REPUBLIKA.CO.ID, JAKARTA -- Tidak mudah menjadi remaja. Menginjak tahap usia tersebut, individu dituntut memiliki keterampilan baru seperti mengelola emosi, lebih banyak kemandirian, juga tanggung jawab membuat keputusan. Tidak sedikit orang dewasa kebingungan memahami tingkah remaja.
Sains berupaya membantu orang dewasa memahami cara remaja melakukan proses pengambilan keputusan. Dengan otak yang masih berkembang, tentunya remaja tidak memiliki kompetensi sebaik orang dewasa sehingga cenderung melakukan kesalahan.
Selama masa remaja, ada banyak situasi yang membutuhkan pengambilan keputusan. Bisa jadi saat mencoba sesuatu yang baru, mendekati lawan jenis yang dianggap menarik, atau kecenderungan ingin melanggar aturan yang ditetapkan oleh keluarga. Semua keputusan tersebut melibatkan dua area otak berbeda.
Ada sistem mesolimbik yang bertanggung jawab mengatur sistem penghargaan tubuh. Sistem itu memperkuat pengulangan perilaku yang menciptakan kesenangan (seperti pergi jalan-jalan dengan teman) atau perilaku bertahan hidup (seperti minum air di hari panas).
Aktivasi sistem mesolimbik sebagian dimediasi oleh produksi hormon. Inilah mengapa selama masa remaja aktivasinya sangat tinggi. Korteks prefrontal juga merupakan area utama otak saat remaja, yang bertanggung jawab atas fungsi eksekutif seperti pengaturan impuls dan pengendalian diri.
Salah satu fungsinya adalah untuk menilai konsekuensi dari suatu perilaku. Namun, korteks prefrontal sedang berkembang selama masa remaja. Artinya, ada defisit kematangan di daerah otak yang bertanggung jawab atas kontrol perilaku.
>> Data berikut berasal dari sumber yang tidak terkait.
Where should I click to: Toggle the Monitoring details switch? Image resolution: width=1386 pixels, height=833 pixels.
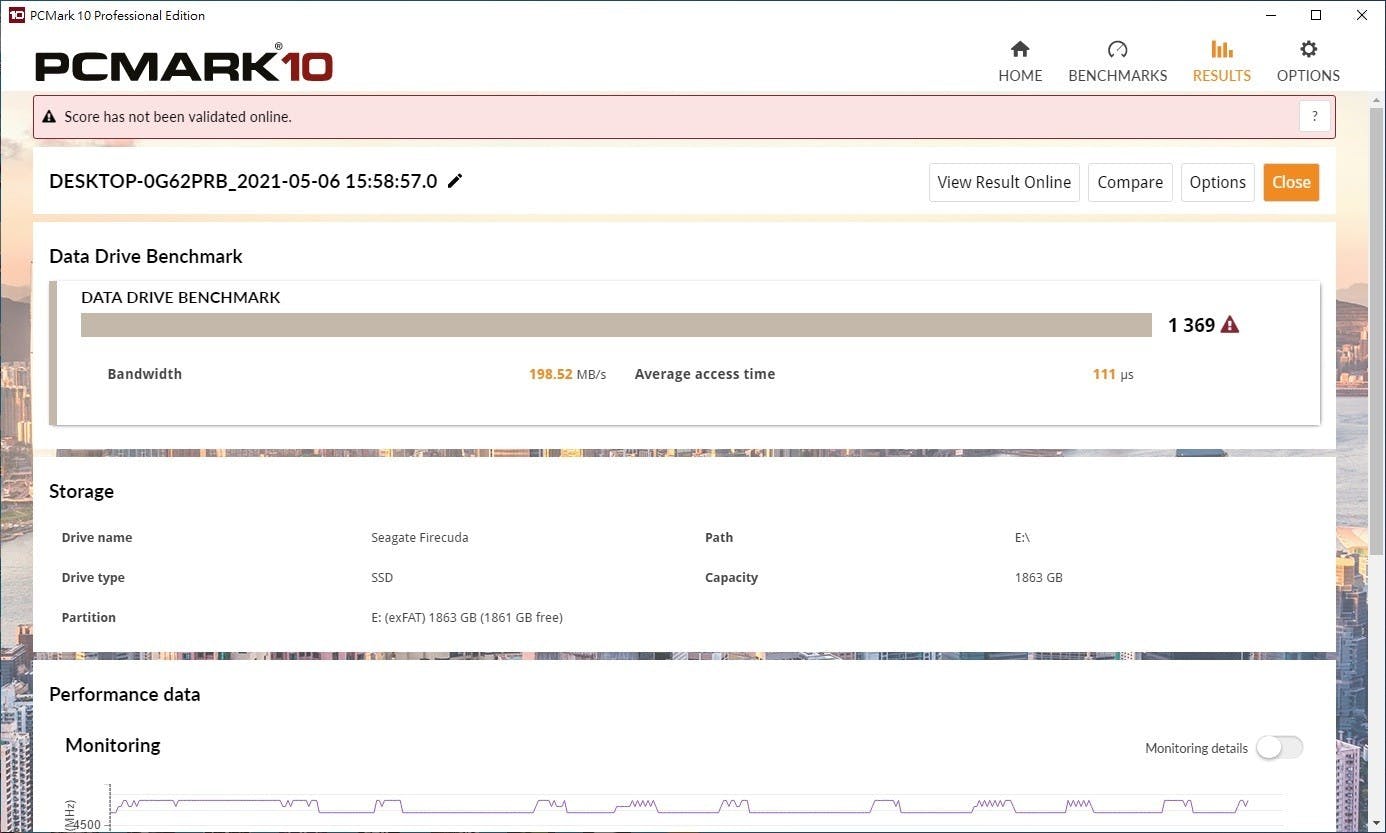click(1279, 748)
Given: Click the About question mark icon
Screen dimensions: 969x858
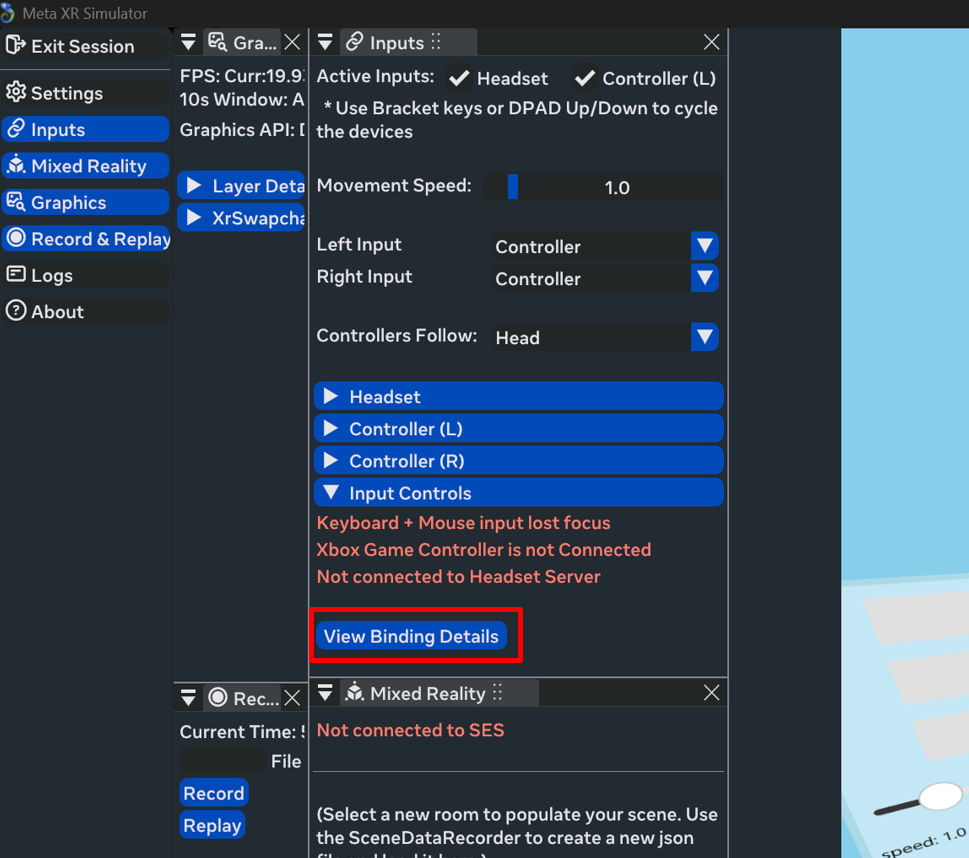Looking at the screenshot, I should [x=15, y=311].
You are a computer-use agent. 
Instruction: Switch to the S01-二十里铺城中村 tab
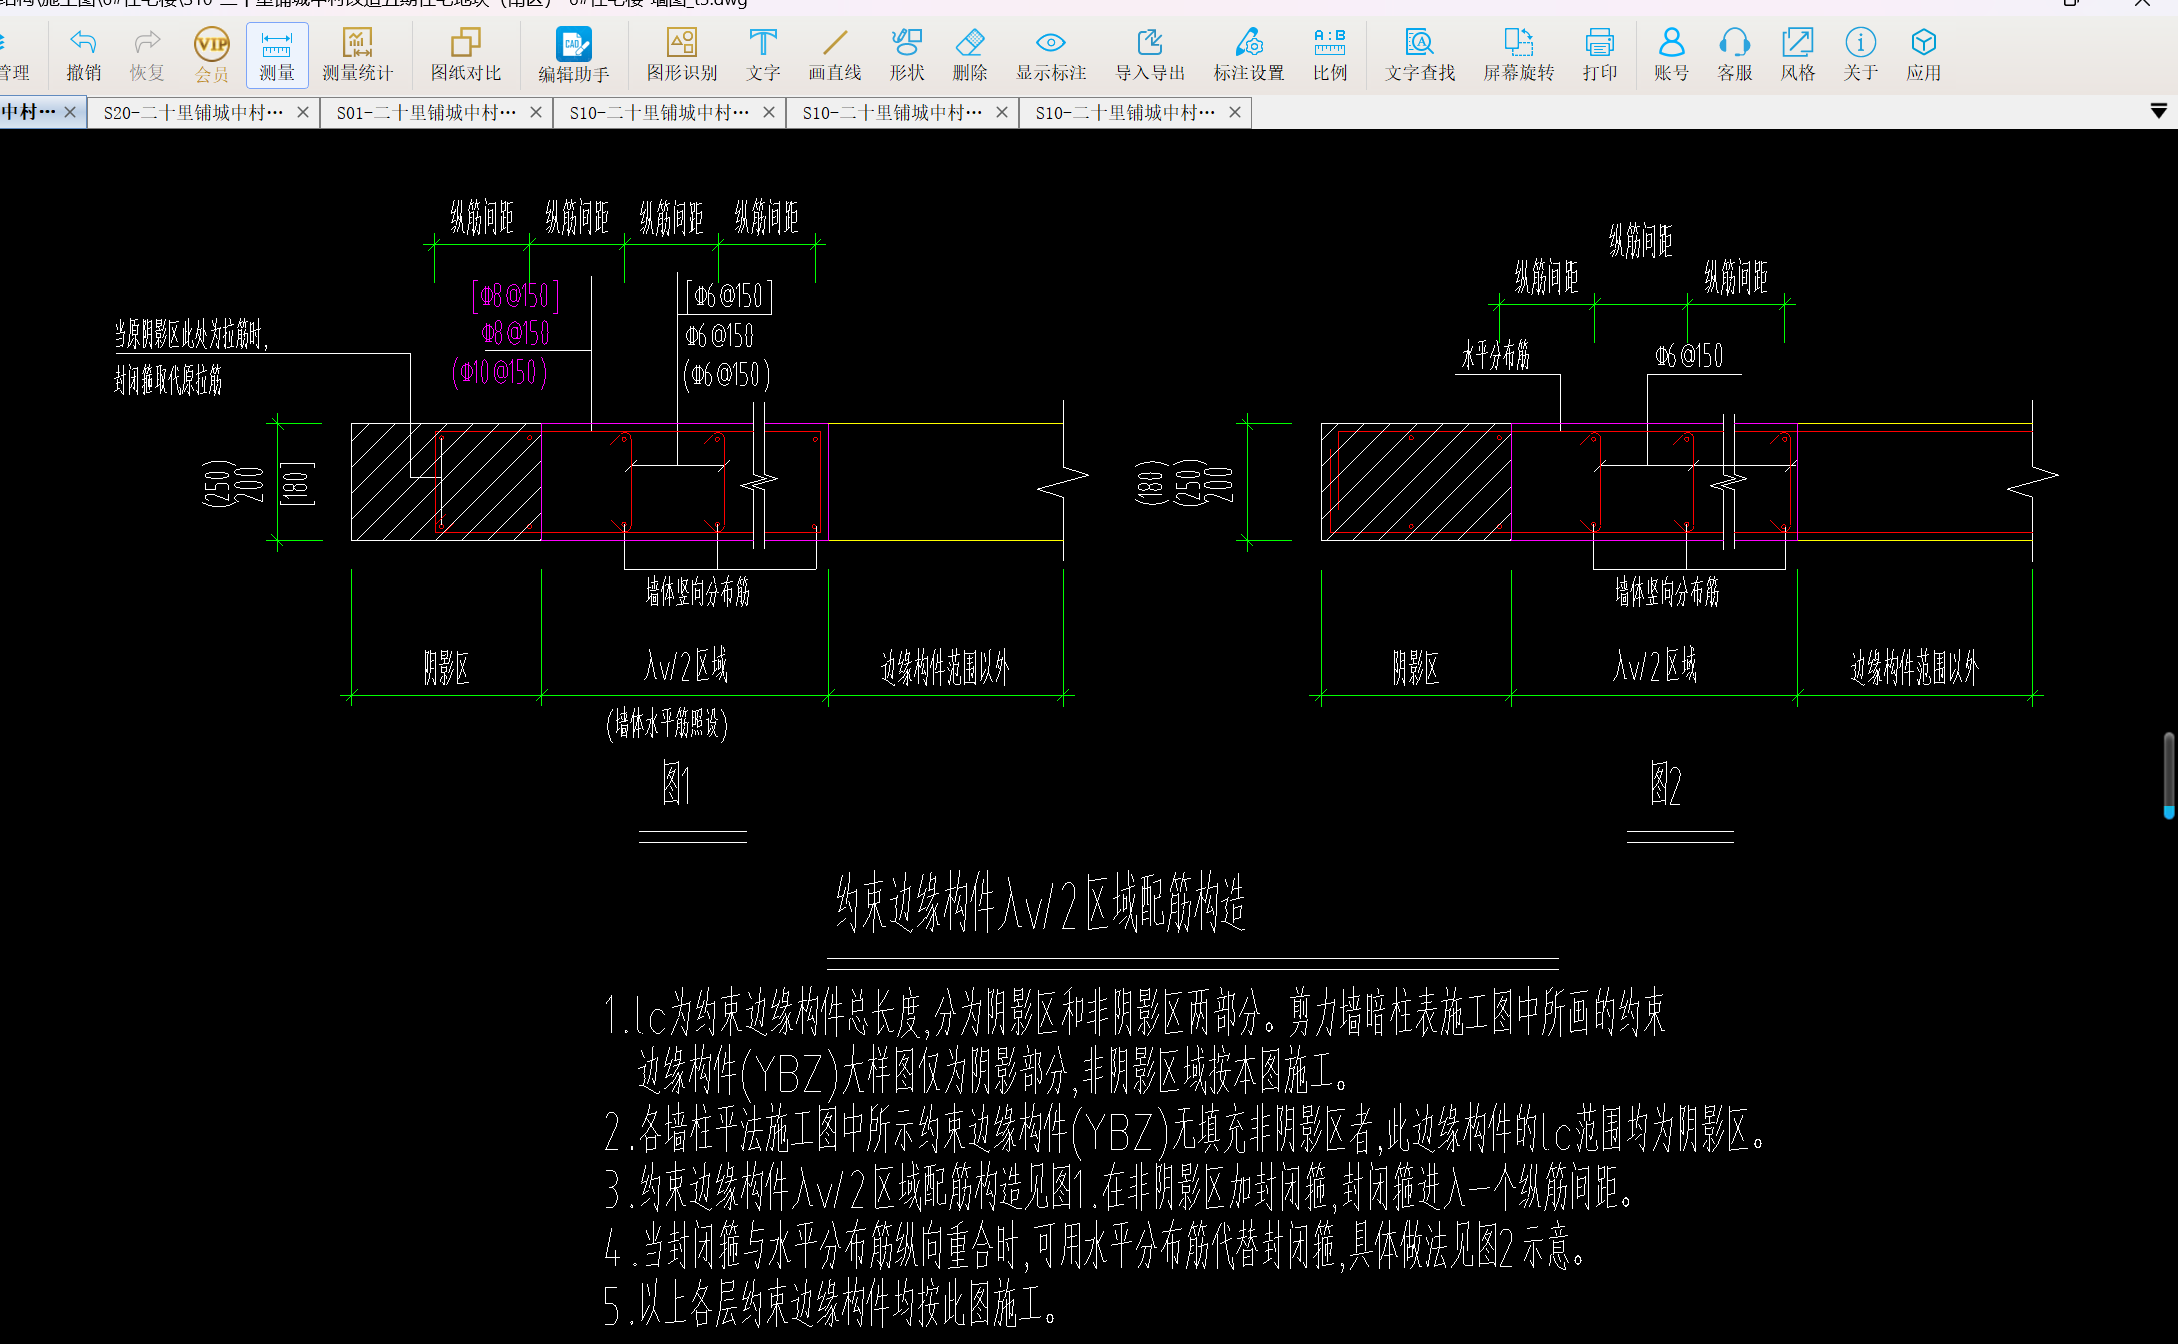click(425, 113)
Ketidakseimbangan ini, yang dalam literatur ilmiah disebut "model sistem ganda", merupakan kunci untuk memahami alasan remaja membuat keputusan yang kurang sesuai dengan persetujuan orang dewasa. Bagi remaja, sistem pencarian kesenangan yang sangat aktif digabungkan dengan sistem regulasi perilaku sadar yang berkembang. Singkatnya, itu adalah kombinasi sempurna bagi remaja untuk terlibat dalam perilaku yang dianggap berisiko oleh orang dewasa.
Selain perkembangan individu, dunia sosial remaja juga menjadi kunci. Pada tahun-tahun jelang kedewasaan, teman sebaya menjadi bagian mendasar dari sosialisasi dan pembelajaran. Remaja laki-laki dan perempuan belum melepaskan diri sepenuhnya dari keluarga, tetapi sudah memperluas lingkaran sosial.
Mereka mencari kepercayaan, dukungan, dan keamanan pada teman-teman. Remaja beradaptasi dan menyesuaikan perilaku untuk bisa menjadi bagian dari kelompok dan merasa terintegrasi ke dalam kelompok. Bahkan, norma kelompok bisa mengatur perilaku individu.
Perkembangan remaja merupakan proses yang kompleks dengan karakteristik yang sangat khusus. Mereka memang belum bisa dianggap dewasa, tapi perilaku kekanak-kanakan juga lazimnya sudah tidak dilakukan. Kerap mengambil risiko menjadi ciri khas masa remaja. Namun, tahap ini tidak harus menjadi "momok".
Membuat kesalahan dan mengambil risiko adalah sebuah proses pembelajaran. Meski begitu, penting bagi orang dewasa untuk menjelaskan (dengan hati-hati dan penuh pemahaman) tentang beragam konsekuensi dan batasan dari keinginan bereksperimen.
Bagi orang dewasa yang memiliki anak atau anggota keluarga yang masih remaja, perlu mengingat bahwa remaja sudah bertekad mandiri, namun tetap ingin diperhatikan. Remaja juga sebaiknya didengarkan dan dipahami saat menghadapi masa-masa sulit, dikutip dari laman The Conversation, Kamis (24/11).